Ahmet ÖZAY / SOLİNGEN
Resmi olarak 10 kişinin yaşadığı binada 2'si ağır yaralı, 4 Türk öldü. Binada yanan, yaralanan ve evleri zarar gören aileler ve bina sahibi inşaat sektöründe bulunmuş bir Türk iş adamının eşi. Bina yıllardır ağırlıklı hatta tamamen yabancıların ve Türklerin oturduğu bir bina.
Bir önceki sahibi Safet Ö. de bir Türk ve kendisi hala da aynı bina da oturmakta. O da inşaat sektöründe aktif.
Olayın duyulmasının ardından Almanya’da Kuzey Ren Vestfalya Eyalet Başbakanı Wüst, Solingen Belediye Başkanı Tim Kurzbach, Türkiye Cumhuriyeti Cumhurbaşkanlığı Dışpolitika Temsilcisi Çağatay Kılıç ile Türkiye Cumhuriyeti Berlin Büyükelçisi Ahmet Başar ve Düsseldorf Başkonsolosu Ali İhsan İzbul, taziye yayınladılar. Türk diplomatlar olayın duyulmasının ardından hem aileler ile hem de Alman ve Bulgar makamları ile temasta kaldılar.

━━━━━━━━━━

Sorular ve Görevler
1. Solingen haberine göre binada resmi olarak kaç kişi yaşıyordu?
2. Solingen haberinde "Bir önceki sahibi" sözcükleriyle başlayıp "ile temasta kaldılar." sözcüklerine kadar uzanan kısmı harfi harfine yeniden yazın.

Veri Bloğu
━━━━━━━━━━

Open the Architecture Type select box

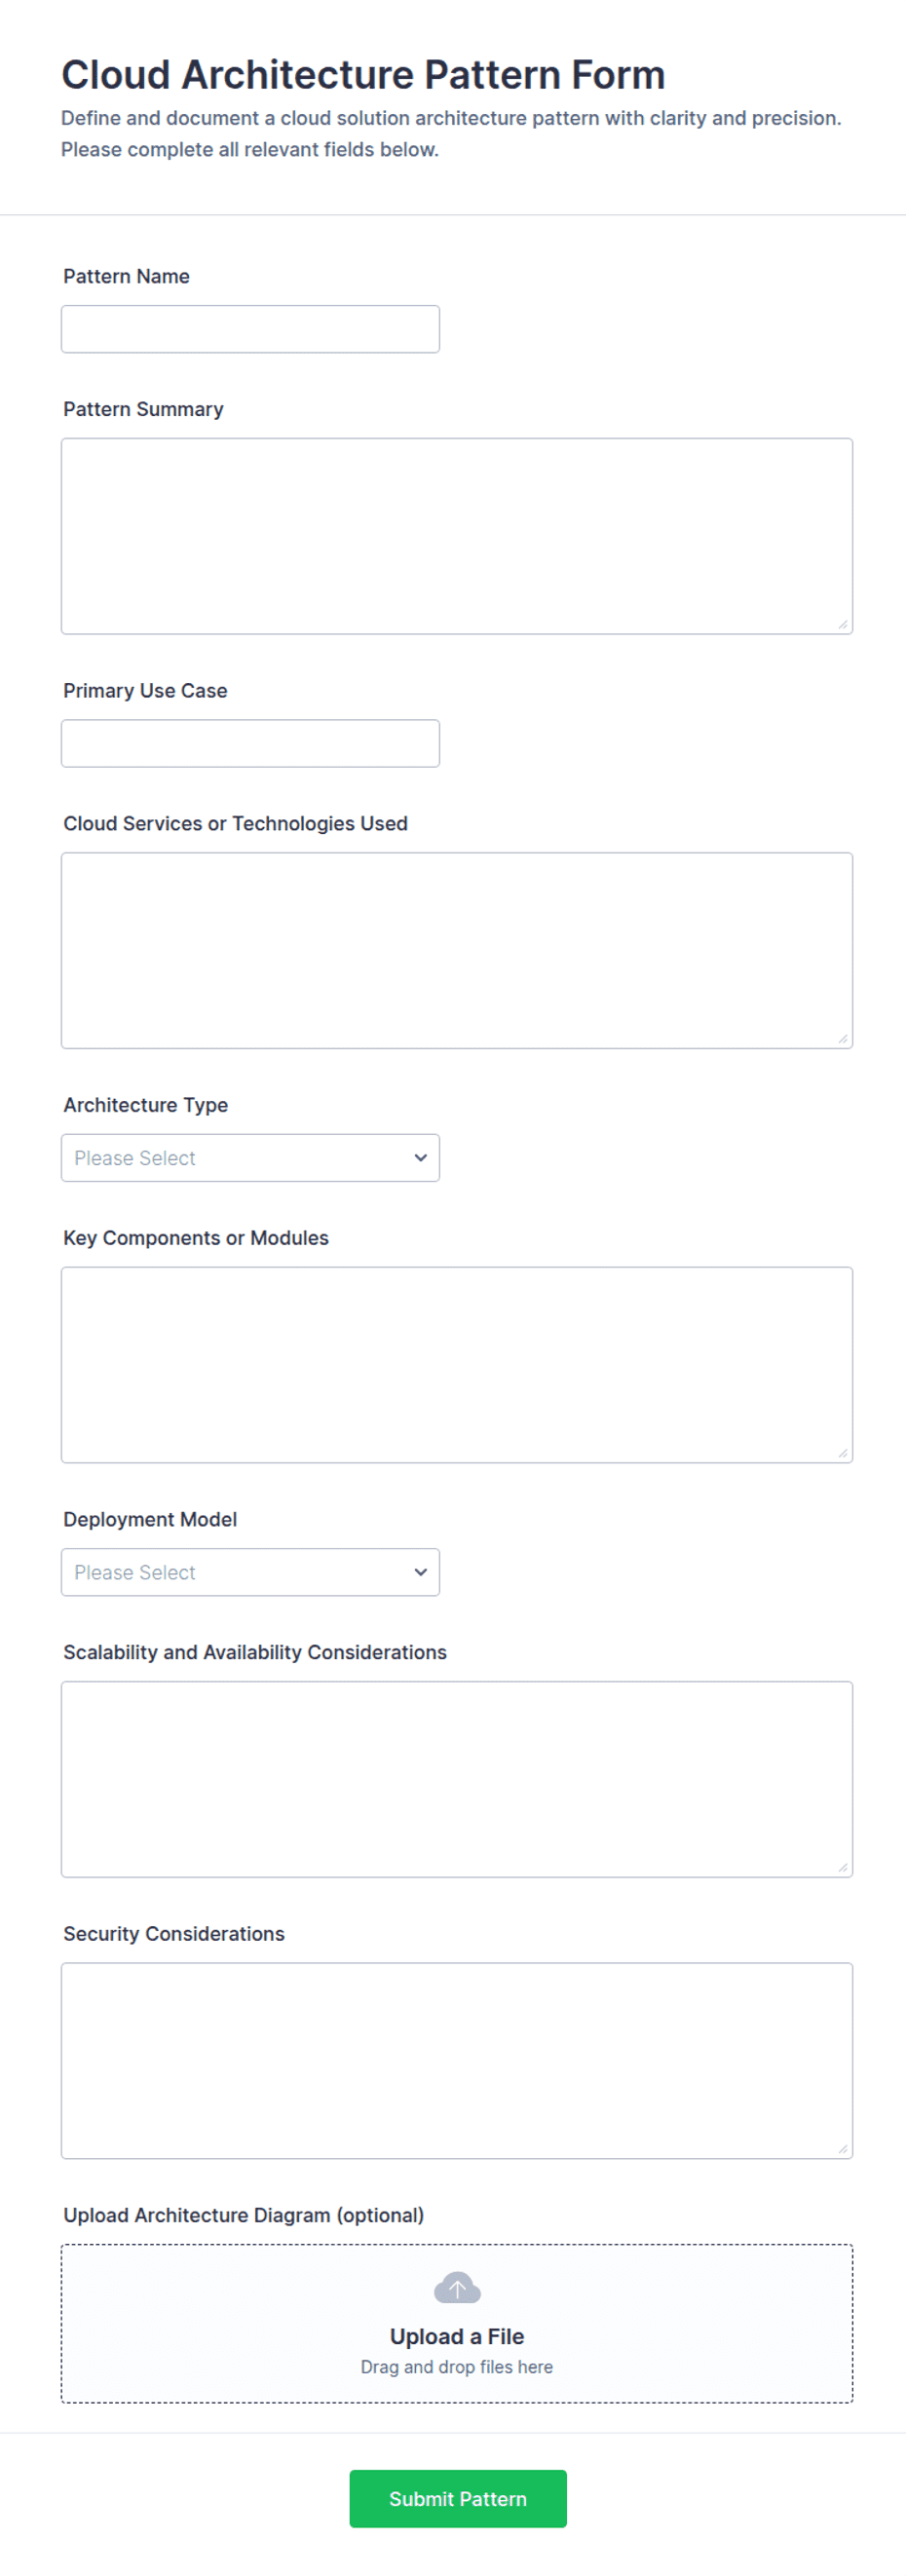coord(250,1157)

━━━━━━━━━━

Çözümler Aşağıda
1. Binada resmi olarak 10 kişi yaşıyordu.

2.
Bir önceki sahibi Safet Ö. de bir Türk ve kendisi hala da aynı bina da oturmakta. O da inşaat sektöründe aktif.
Olayın duyulmasının ardından Almanya’da Kuzey Ren Vestfalya Eyalet Başbakanı Wüst, Solingen Belediye Başkanı Tim Kurzbach, Türkiye Cumhuriyeti Cumhurbaşkanlığı Dışpolitika Temsilcisi Çağatay Kılıç ile Türkiye Cumhuriyeti Berlin Büyükelçisi Ahmet Başar ve Düsseldorf Başkonsolosu Ali İhsan İzbul, taziye yayınladılar. Türk diplomatlar olayın duyulmasının ardından hem aileler ile hem de Alman ve Bulgar makamları ile temasta kaldılar.